#### WHAT IS ASKED
Rewrite the listing below with "barcode scanner" swapped for "QR code scanner" and no other changes.
** START OF INPUT FOR THIS TASK **
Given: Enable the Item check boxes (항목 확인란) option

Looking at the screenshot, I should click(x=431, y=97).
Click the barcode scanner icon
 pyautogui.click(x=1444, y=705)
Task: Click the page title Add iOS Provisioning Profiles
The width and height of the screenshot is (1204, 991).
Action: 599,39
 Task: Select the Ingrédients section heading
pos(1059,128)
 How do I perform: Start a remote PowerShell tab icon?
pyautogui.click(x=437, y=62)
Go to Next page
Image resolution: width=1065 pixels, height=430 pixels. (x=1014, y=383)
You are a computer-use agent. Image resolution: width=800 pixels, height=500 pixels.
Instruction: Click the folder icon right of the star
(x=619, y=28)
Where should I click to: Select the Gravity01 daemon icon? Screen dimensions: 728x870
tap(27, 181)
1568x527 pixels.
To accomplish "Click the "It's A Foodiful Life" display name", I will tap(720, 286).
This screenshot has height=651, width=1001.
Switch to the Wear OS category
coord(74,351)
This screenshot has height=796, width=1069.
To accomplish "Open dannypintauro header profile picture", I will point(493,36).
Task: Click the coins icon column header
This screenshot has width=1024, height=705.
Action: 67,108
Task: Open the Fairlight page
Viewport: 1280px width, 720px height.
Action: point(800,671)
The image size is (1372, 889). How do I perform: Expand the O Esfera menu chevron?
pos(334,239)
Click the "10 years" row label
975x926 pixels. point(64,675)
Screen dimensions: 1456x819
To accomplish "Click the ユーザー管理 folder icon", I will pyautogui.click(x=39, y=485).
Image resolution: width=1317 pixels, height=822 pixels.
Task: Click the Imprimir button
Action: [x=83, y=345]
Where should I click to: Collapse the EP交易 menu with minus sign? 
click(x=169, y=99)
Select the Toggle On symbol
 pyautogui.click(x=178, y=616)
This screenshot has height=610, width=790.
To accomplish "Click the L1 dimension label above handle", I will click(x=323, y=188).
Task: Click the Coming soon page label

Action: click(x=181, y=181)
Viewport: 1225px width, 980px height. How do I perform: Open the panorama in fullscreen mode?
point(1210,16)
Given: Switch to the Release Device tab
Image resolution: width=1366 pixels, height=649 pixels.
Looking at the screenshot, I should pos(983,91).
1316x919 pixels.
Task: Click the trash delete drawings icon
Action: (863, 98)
** END OF INPUT FOR THIS TASK **
#### TASK RESULT
Given: Enable the Item check boxes (항목 확인란) option

Looking at the screenshot, I should click(x=431, y=97).
Click the QR code scanner icon
 pyautogui.click(x=1444, y=705)
Task: Click the page title Add iOS Provisioning Profiles
The width and height of the screenshot is (1204, 991).
Action: 599,39
 Task: Select the Ingrédients section heading
pos(1059,128)
 How do I perform: Start a remote PowerShell tab icon?
pyautogui.click(x=437, y=62)
Go to Next page
Image resolution: width=1065 pixels, height=430 pixels. (x=1014, y=383)
You are a computer-use agent. Image resolution: width=800 pixels, height=500 pixels.
Instruction: Click the folder icon right of the star
(x=619, y=28)
Where should I click to: Select the Gravity01 daemon icon? Screen dimensions: 728x870
tap(27, 181)
1568x527 pixels.
To accomplish "Click the "It's A Foodiful Life" display name", I will tap(720, 286).
This screenshot has height=651, width=1001.
Switch to the Wear OS category
coord(74,351)
This screenshot has height=796, width=1069.
To accomplish "Open dannypintauro header profile picture", I will point(493,36).
Task: Click the coins icon column header
This screenshot has width=1024, height=705.
Action: 67,108
Task: Open the Fairlight page
Viewport: 1280px width, 720px height.
Action: point(800,671)
The image size is (1372, 889). How do I perform: Expand the O Esfera menu chevron?
pos(334,239)
Click the "10 years" row label
975x926 pixels. point(64,675)
Screen dimensions: 1456x819
To accomplish "Click the ユーザー管理 folder icon", I will pyautogui.click(x=39, y=485).
Image resolution: width=1317 pixels, height=822 pixels.
Task: Click the Imprimir button
Action: [x=83, y=345]
Where should I click to: Collapse the EP交易 menu with minus sign? 
click(x=169, y=99)
Select the Toggle On symbol
 pyautogui.click(x=178, y=616)
This screenshot has height=610, width=790.
To accomplish "Click the L1 dimension label above handle", I will click(x=323, y=188).
Task: Click the Coming soon page label

Action: click(x=181, y=181)
Viewport: 1225px width, 980px height. How do I perform: Open the panorama in fullscreen mode?
point(1210,16)
Given: Switch to the Release Device tab
Image resolution: width=1366 pixels, height=649 pixels.
Looking at the screenshot, I should pos(983,91).
1316x919 pixels.
Task: Click the trash delete drawings icon
Action: (863, 98)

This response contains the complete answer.